DATASET RECORDS:
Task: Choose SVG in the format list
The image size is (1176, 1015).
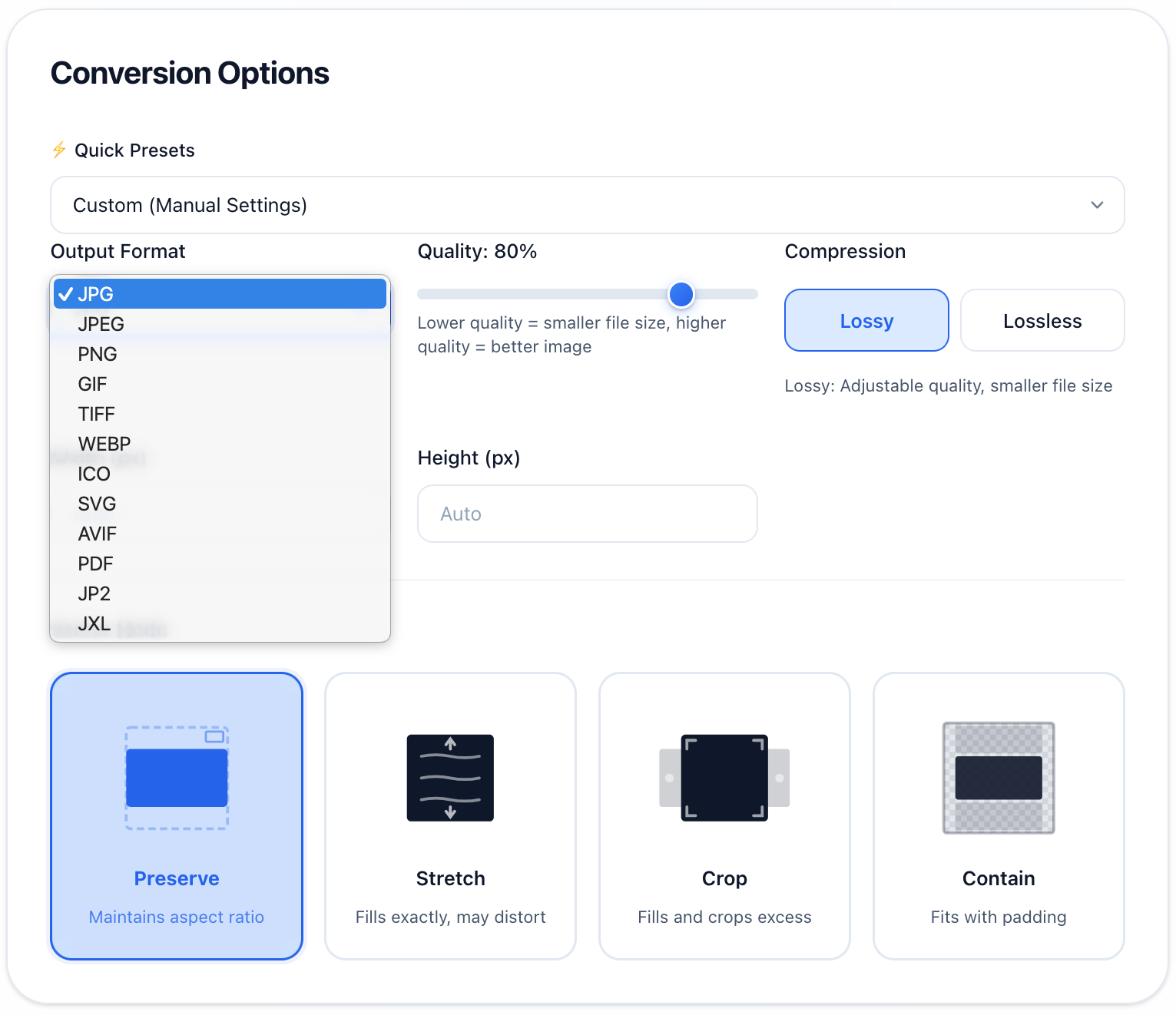Action: click(97, 504)
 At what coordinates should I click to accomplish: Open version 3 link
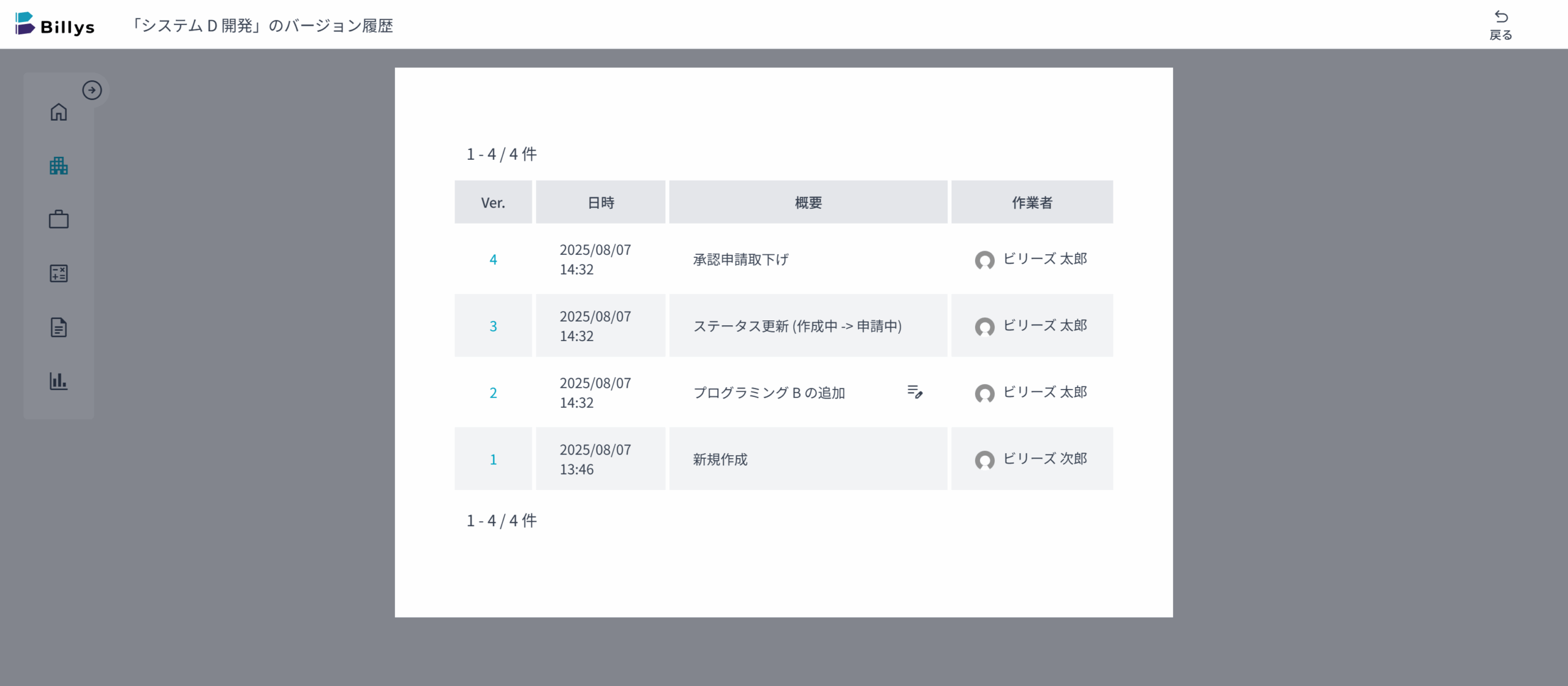coord(493,326)
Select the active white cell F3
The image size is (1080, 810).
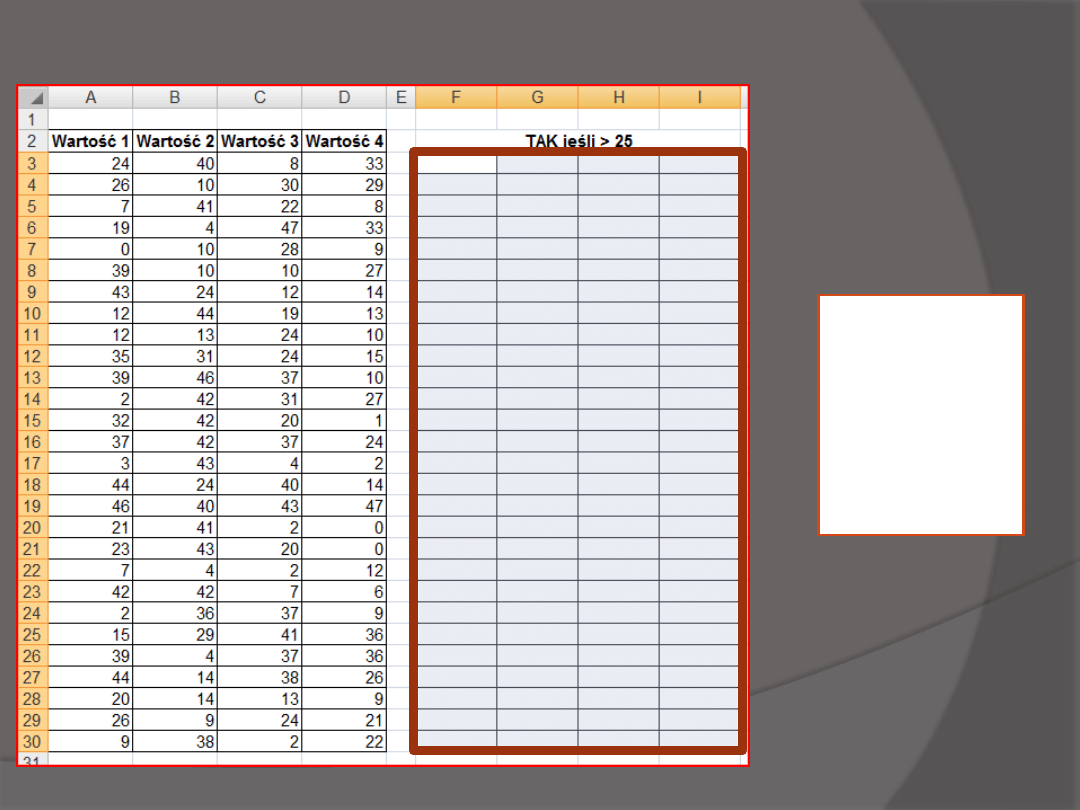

WHAT THIS TASK INVOLVES:
Would you copy out every entry above word for word, without the pictures?

EXERCISE RESPONSE:
Task: Choose SVG in the format list
The image size is (1176, 1015).
Action: click(97, 504)
 At what coordinates should I click to accomplish: Open version 3 link
coord(493,326)
Select the active white cell F3
The image size is (1080, 810).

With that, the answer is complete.